Published online by Cambridge University Press: 09 January 2024
INTRODUCTION
Paul Krugman’s 1994 Foreign Affairs article, “The Myth of Asia’s Miracle”, is one of the most widely read and debated essays ever written by an economist. In this justly famous polemic, Krugman debunks the notion that the rapid economic growth occurring in much of Asia over the two decades from the mid-1970s to the mid-1990s was attributable to forces that defy conventional economic logic. He contends instead that the source was boringly conventional, but also unsustainable. His conceptual target is summarized in the title of an influential World Bank report of the previous year, The East Asian Miracle. According to Krugman, there was no miracle. He was right about that, but wrong about the true sources of Asia’s growth.

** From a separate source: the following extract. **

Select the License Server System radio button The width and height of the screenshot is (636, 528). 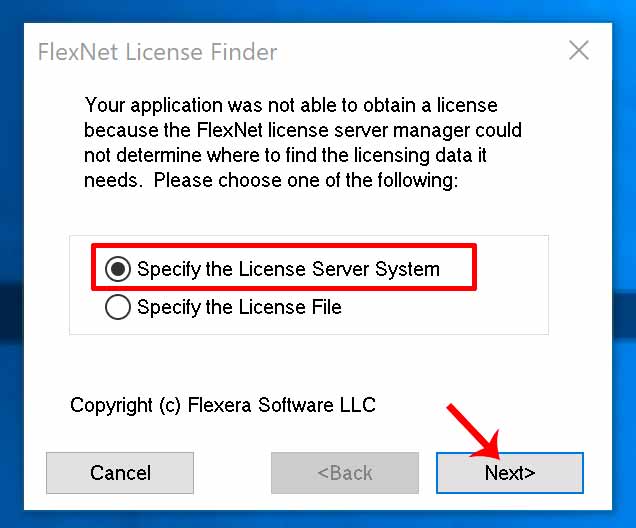point(118,269)
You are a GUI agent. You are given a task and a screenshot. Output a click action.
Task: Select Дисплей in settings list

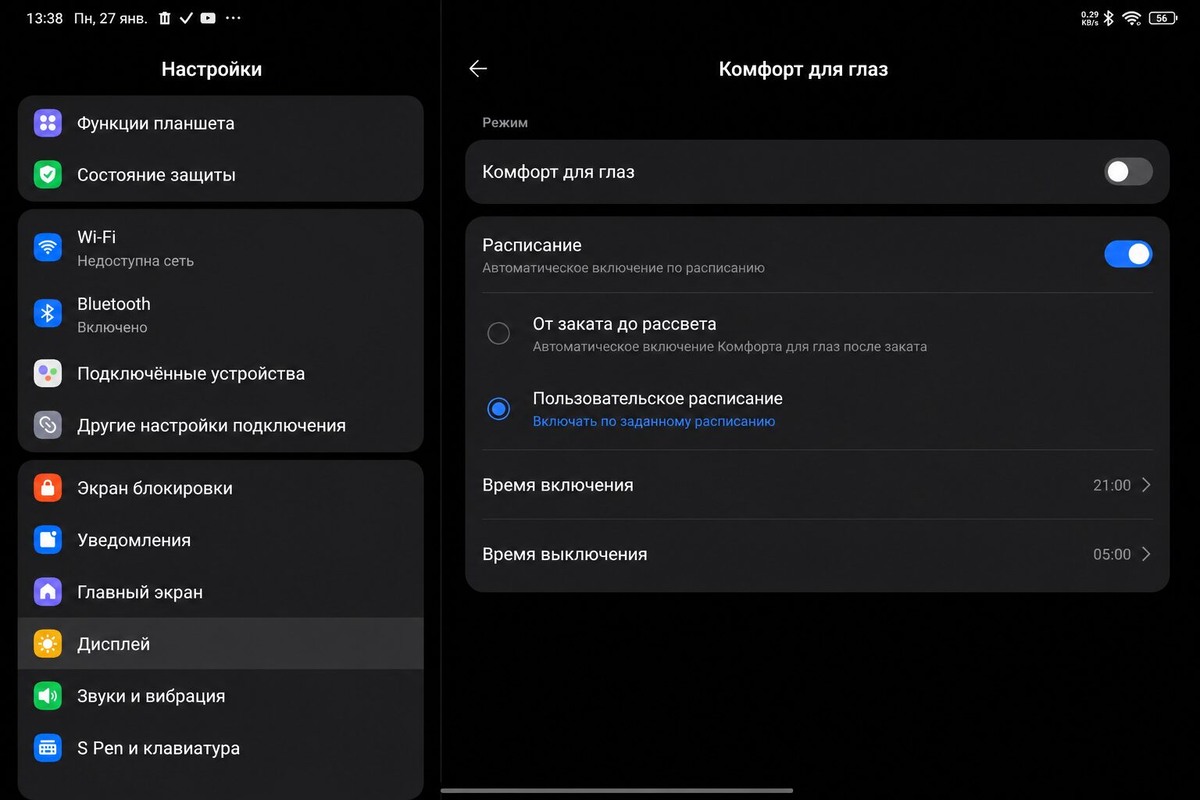click(x=221, y=644)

The analytical basis for Krugman’s discussion is growth accounting, an approach to understanding the sources of economic growth that rests on the distinction between growth of output deriving from increases in the quantities of inputs employed and increases in the amount of output obtained per unit of these inputs—their productivity. The seminal contribution of Robert Solow (1957) relates the growth of output per worker in the United States to the growth of the capital stock per worker. Solow estimates that only 12.5 per cent of the long-term increase in the former was due to increases in the latter. The remaining 87.5 per cent was an unexplained residual, which Solow identifies as technical change.
According to Krugman, the empirical evidence assembled by earlier studies on East Asia reveals that, in contrast with Solow’s findings for the United States, Asia’s rapid per capita growth was due almost entirely to growth in the quantity of factor inputs employed per head of population, which he calls “perspiration”. The “perspiration” had two components: increases in the size of the workforce per head of population—labour force participation—and increases in the quantities of capital inputs applied per worker. These capital inputs consisted of physical capital (in the form of machines, buildings and public infrastructure), and human capital (in the form of education and vocational training). When all these inputs were accounted for, the difference between the actual growth of output per worker and the growth attributable to increases in the quantity of inputs applied per worker—Solow’s residual productivity growth, which Krugman calls “inspiration”—was negligible.